We use kernel 2.6.31.12-0.1-desktop and a custom OFED version
1.5.1.rc1. The server processes
seem to see the Infiniband devices (i see "/dev/infiniband/uverbs0"
and "infinibandevent" in
lsof | grep <storage-server-pid>).
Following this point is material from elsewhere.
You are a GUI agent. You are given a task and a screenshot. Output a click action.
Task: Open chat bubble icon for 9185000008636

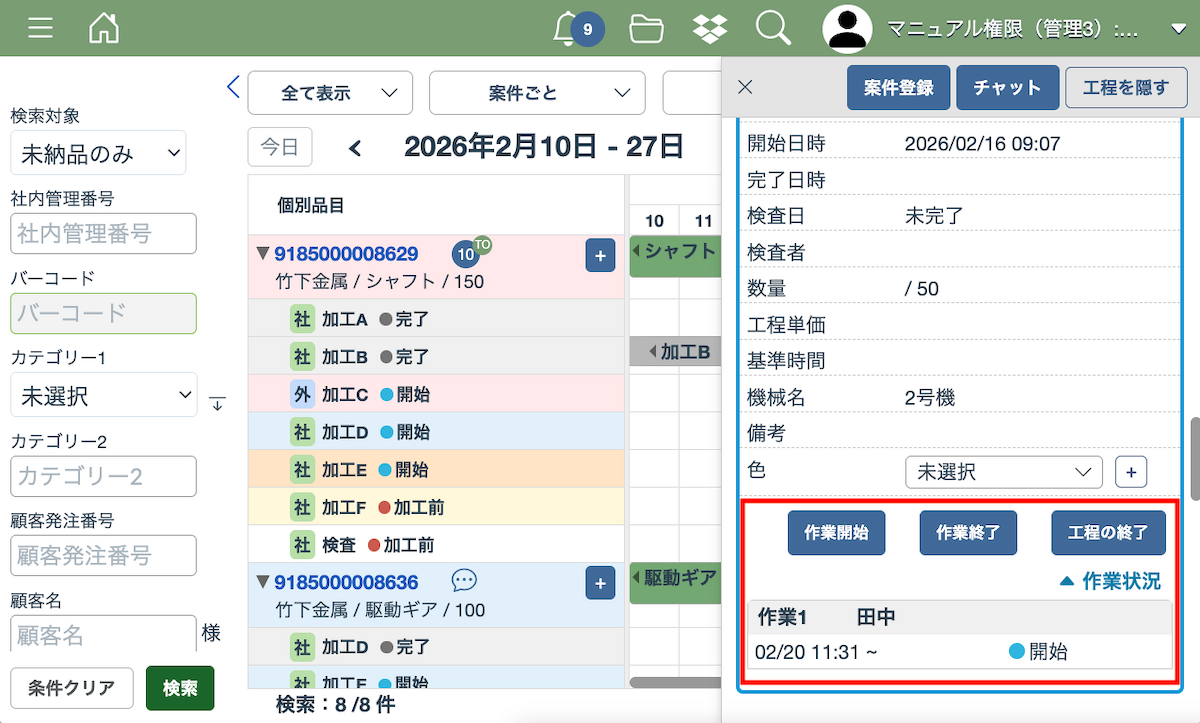coord(464,580)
The client kernel module has been
built correctly and uses the ib_core module:
<clientnode>:~ # lsmod|grep fhgfs
fhgfs 308176 1
fhgfs_client_opentk 40264 1 fhgfs
rdma_cm 43060 2 fhgfs_client_opentk,rdma_ucm
ib_core 89740 11
fhgfs_client_opentk,rdma_ucm,rdma_cm,ib_cm,iw_cm,ib_sa,ib_uverbs,ib_umad,mlx4_ib,ib_mthca,ib_mad
So, everything _seem_ to be fine, but benchmarking and looking in the
logs shows the problem:
<one_storage_node>:~# cat /var/log/fhgfs-storage.log
(4) Mar08 16:36:03 Main [App] >> Initializing components...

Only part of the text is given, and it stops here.